Lessons Learned At The Ronald McDonald House



We made the decision this week to officially check out of the Ronald McDonald House. The biggest reason we were staying there was for convenience and distance. Living an hour away from the hospital (even more if you take into consideration dropping off the girls with a babysitter first) makes traveling each day a nuisance. The time, miles, and gas would really start to add up. But the girls were feeling very homesick so we ultimately decided their happiness outweighs the gas.

As we packed up and cleaned our room, I couldn't help but feel sad to leave.  It's been a very humbling experience to stay there.

Growing up I often did service projects through my church youth groups and clubs in school for the Ronald McDonald House, as well as other similar organizations. I remember observing the people I was serving and feeling pity for them. Not in a self-righteous way; a real, genuine feeling of sympathy. I always left feeling very blessed for my own life.

I never thought I would be on the receiving end of those service projects and hoped I wouldn't be. 

It was a very strange experience at first to be fed dinner from a group of volunteers and get the same look of pity and concern that I'm sure I gave so many people myself. And it was especially hard for my pride to embrace the fact that I was at mercy to these volunteers for the food I was eating.

I often found myself feeling guilty for staying there. I met so many people that were from Texas, Montana, Oklahoma, even Idaho. They all seemed to be battling even greater trials such as lukemia or spina bifida. I couldn't help but think, should we even be here? We are only an hour away, not several states away.

It wasn't until staying there for a few weeks that I started to feel differently. Everyone there is so friendly with each other. And there is a strong mutual feeling of love and respect towards everyone else.

I had a mom and her young son casually start chatting with me one day. Her son was very obviously in the middle of battling cancer. He was completely bald and barely had any eyebrows or eyelashes left. But he was as cheerful as can be. When the mom noticed my badge for PCH has NICU on it, she asked if that's the reason we were there. After explaining to her why Aiden was there, she said, "You poor thing, I can't imagine having a baby in the NICU! That must be so hard."

My children battling cancer is one of my biggest fears. And yet, here I was sitting next to a mom of a boy going through cancer, and she said couldn't imagine being in my shoes. I was baffled.

David and I had a similar experience with a Dad there. I can't remember the exact details, but he was there with his wheelchair-bound daughter that clearly had a severe mental handicap (and I don't mean that in a derogatory way), and a toddler son. They were from a few states away, and was currently separated from his wife and other son. His wife was in Texas getting a different procedure done for their son who also has a handicap. And yet, this Dad always had a smile on his face as he managed to push a wheelchair, stroller, and stack of medical equipment around the house alone.

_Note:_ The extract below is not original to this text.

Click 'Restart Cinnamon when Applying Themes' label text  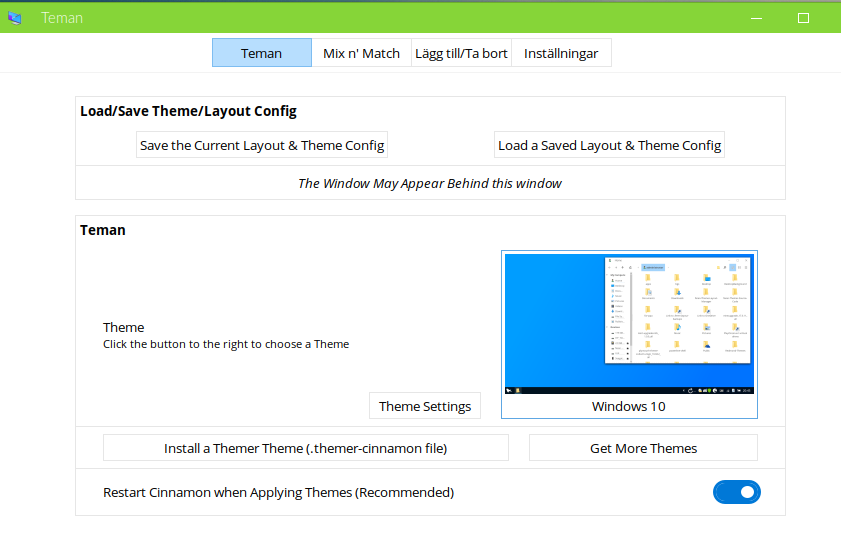click(x=278, y=492)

He was friendly to everyone there, always chatting with other families. And each time he saw David and I, he made a point to ask us how our little guy was doing.

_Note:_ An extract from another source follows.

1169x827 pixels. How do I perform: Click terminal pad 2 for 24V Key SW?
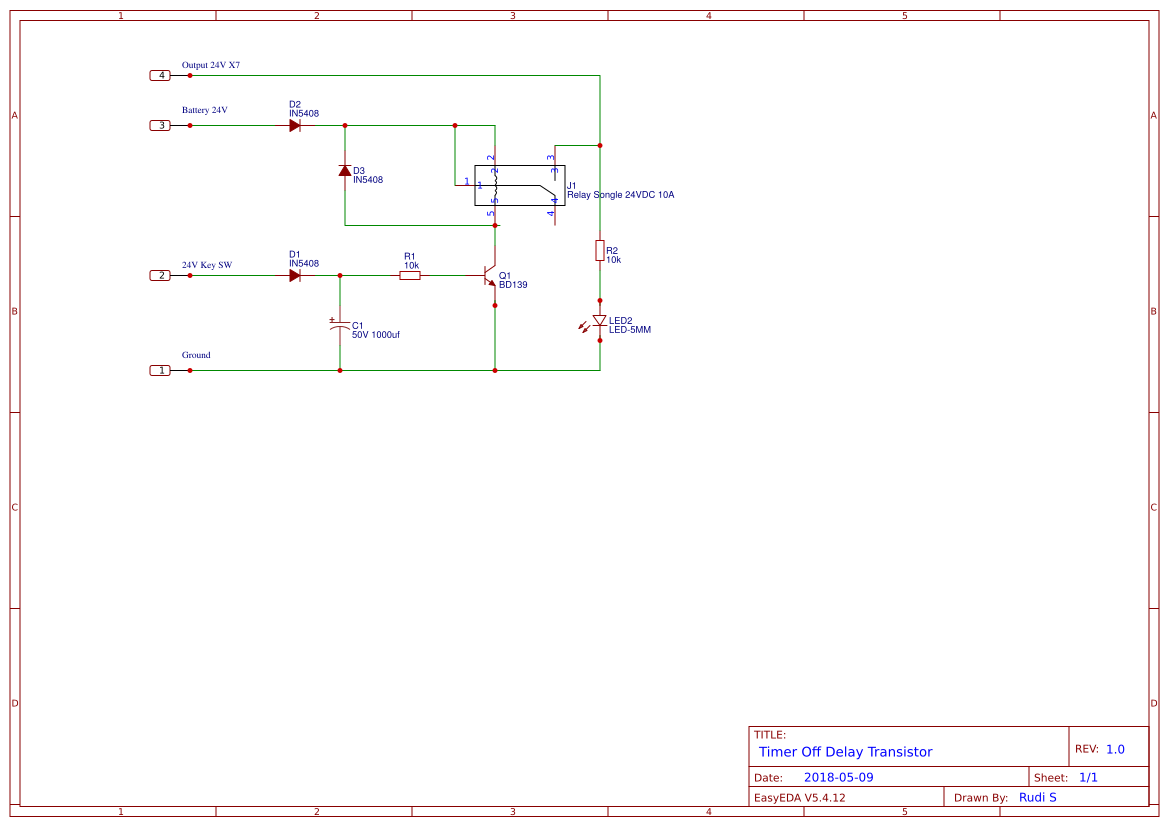pyautogui.click(x=160, y=274)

As I met countless other families I made more of a point to observe the people around me. I was in awe at the kindness and generosity everyone displayed. And they all had a general concern for the people around them. No matter what they were personally going through - and believe me, when you are staying at the Ronald McDonald House it's never something easy - they would make a point to show love and concern for the other people around them. Many times I observed families cry with other families, or cheer as a child they just met made a milestone on their medical paths.

I very quickly realized I was a lucky person to be surrounded by so many strong, kind,  genuine people. And it made me realize that I'm blessed to be in the group of people on the other side of the serving counter. I may have hoped I never would be before, but now I'm glad I am. What an honor it is to be served. And what's an even greater honor it was to meet those families.